====== Available records ======

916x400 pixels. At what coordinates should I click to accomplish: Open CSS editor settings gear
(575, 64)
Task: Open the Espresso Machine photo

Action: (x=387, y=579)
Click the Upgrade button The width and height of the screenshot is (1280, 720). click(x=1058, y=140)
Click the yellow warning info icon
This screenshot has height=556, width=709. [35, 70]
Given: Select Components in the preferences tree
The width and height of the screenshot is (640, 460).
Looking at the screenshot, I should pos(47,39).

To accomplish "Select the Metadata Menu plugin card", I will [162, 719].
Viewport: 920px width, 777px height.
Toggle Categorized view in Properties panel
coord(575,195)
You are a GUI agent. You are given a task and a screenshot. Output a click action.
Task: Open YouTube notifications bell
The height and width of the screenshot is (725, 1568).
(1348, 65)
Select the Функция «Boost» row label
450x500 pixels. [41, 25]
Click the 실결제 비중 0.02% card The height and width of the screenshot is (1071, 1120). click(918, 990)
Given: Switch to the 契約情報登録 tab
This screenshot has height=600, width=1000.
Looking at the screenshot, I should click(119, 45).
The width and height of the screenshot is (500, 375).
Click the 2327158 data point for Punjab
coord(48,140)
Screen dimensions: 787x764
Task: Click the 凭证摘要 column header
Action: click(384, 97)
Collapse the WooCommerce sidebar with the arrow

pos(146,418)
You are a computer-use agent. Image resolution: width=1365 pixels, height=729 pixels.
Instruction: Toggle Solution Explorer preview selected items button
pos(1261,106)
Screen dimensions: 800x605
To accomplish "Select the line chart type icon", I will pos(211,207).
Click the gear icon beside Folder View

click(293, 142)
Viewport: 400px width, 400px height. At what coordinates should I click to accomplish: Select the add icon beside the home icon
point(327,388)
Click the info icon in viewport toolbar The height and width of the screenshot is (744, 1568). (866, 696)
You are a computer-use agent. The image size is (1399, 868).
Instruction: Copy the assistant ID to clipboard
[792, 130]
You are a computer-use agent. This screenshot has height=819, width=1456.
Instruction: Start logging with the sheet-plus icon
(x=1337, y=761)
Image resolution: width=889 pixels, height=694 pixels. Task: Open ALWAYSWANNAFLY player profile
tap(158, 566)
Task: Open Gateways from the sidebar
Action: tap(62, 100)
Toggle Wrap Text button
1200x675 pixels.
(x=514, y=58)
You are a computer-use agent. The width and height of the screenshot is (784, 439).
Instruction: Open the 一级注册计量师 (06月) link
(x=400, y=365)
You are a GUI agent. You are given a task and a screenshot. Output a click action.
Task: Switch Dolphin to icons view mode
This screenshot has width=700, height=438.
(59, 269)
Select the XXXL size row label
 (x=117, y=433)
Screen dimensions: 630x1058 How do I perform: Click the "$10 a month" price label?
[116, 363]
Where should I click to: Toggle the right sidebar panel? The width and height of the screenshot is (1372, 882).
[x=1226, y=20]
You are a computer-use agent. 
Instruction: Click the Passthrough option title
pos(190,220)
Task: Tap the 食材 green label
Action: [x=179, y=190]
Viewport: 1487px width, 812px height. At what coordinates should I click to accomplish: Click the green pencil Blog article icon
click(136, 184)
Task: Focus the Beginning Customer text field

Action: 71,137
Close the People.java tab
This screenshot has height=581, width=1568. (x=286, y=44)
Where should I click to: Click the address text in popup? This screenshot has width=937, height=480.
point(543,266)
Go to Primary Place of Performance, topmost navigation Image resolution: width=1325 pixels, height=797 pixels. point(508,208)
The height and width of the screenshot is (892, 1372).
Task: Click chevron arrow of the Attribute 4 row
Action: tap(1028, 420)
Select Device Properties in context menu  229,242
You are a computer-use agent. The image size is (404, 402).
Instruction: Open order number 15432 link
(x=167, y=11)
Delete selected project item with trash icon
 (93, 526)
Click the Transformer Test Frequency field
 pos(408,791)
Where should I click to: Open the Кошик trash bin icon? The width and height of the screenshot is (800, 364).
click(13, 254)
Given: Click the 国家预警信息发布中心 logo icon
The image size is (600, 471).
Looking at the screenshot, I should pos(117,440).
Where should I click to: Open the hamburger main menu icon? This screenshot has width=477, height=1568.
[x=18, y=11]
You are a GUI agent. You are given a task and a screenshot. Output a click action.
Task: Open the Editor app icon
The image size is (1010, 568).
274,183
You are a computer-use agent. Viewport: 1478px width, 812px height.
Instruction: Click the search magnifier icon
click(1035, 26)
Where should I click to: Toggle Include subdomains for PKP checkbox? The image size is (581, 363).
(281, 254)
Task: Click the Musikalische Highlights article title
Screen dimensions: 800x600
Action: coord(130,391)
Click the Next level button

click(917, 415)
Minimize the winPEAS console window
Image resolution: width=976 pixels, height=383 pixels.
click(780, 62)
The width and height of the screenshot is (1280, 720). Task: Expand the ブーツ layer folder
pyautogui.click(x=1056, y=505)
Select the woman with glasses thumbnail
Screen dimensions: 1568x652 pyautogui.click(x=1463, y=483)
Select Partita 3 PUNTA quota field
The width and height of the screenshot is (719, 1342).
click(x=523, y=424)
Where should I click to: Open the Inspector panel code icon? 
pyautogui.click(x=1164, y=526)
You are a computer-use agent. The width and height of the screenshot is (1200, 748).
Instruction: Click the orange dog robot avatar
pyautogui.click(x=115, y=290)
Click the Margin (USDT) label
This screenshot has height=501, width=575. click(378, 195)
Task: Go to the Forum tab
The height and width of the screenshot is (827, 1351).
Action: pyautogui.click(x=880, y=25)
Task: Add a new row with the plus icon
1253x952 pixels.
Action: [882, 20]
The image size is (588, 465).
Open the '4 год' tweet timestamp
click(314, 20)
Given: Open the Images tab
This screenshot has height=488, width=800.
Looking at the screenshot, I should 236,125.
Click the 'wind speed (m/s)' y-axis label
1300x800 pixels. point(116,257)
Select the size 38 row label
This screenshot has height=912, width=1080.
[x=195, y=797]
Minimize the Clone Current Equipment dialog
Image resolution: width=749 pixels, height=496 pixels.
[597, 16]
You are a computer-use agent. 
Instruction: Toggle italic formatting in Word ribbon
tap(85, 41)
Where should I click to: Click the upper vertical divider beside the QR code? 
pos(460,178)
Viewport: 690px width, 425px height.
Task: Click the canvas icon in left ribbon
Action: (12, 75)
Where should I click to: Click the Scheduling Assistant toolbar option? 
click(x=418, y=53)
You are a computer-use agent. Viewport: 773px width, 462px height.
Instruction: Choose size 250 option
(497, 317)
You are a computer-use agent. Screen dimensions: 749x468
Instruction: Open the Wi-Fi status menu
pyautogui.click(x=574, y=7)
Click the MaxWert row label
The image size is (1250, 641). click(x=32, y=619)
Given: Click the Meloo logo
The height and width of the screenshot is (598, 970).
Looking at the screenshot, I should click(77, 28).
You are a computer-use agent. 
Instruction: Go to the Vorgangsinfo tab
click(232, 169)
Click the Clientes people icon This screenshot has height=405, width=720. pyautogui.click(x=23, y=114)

======

Change "Instruction" to "Command" in the material from its first line through the line containing "(x=1337, y=761)", keeping everything else unchanged.

916x400 pixels. At what coordinates should I click to accomplish: Open CSS editor settings gear
(575, 64)
Task: Open the Espresso Machine photo

Action: (x=387, y=579)
Click the Upgrade button The width and height of the screenshot is (1280, 720). click(x=1058, y=140)
Click the yellow warning info icon
This screenshot has height=556, width=709. [35, 70]
Given: Select Components in the preferences tree
The width and height of the screenshot is (640, 460).
Looking at the screenshot, I should pos(47,39).

To accomplish "Select the Metadata Menu plugin card", I will [162, 719].
Viewport: 920px width, 777px height.
Toggle Categorized view in Properties panel
coord(575,195)
You are a GUI agent. You are given a task and a screenshot. Output a click action.
Task: Open YouTube notifications bell
The height and width of the screenshot is (725, 1568).
(1348, 65)
Select the Функция «Boost» row label
450x500 pixels. [41, 25]
Click the 실결제 비중 0.02% card The height and width of the screenshot is (1071, 1120). click(918, 990)
Given: Switch to the 契約情報登録 tab
This screenshot has height=600, width=1000.
Looking at the screenshot, I should click(119, 45).
The width and height of the screenshot is (500, 375).
Click the 2327158 data point for Punjab
coord(48,140)
Screen dimensions: 787x764
Task: Click the 凭证摘要 column header
Action: click(384, 97)
Collapse the WooCommerce sidebar with the arrow

pos(146,418)
You are a computer-use agent. Image resolution: width=1365 pixels, height=729 pixels.
Command: Toggle Solution Explorer preview selected items button
pos(1261,106)
Screen dimensions: 800x605
To accomplish "Select the line chart type icon", I will pos(211,207).
Click the gear icon beside Folder View

click(293, 142)
Viewport: 400px width, 400px height. At what coordinates should I click to accomplish: Select the add icon beside the home icon
point(327,388)
Click the info icon in viewport toolbar The height and width of the screenshot is (744, 1568). (866, 696)
You are a computer-use agent. The image size is (1399, 868).
Command: Copy the assistant ID to clipboard
[792, 130]
You are a computer-use agent. This screenshot has height=819, width=1456.
Command: Start logging with the sheet-plus icon
(x=1337, y=761)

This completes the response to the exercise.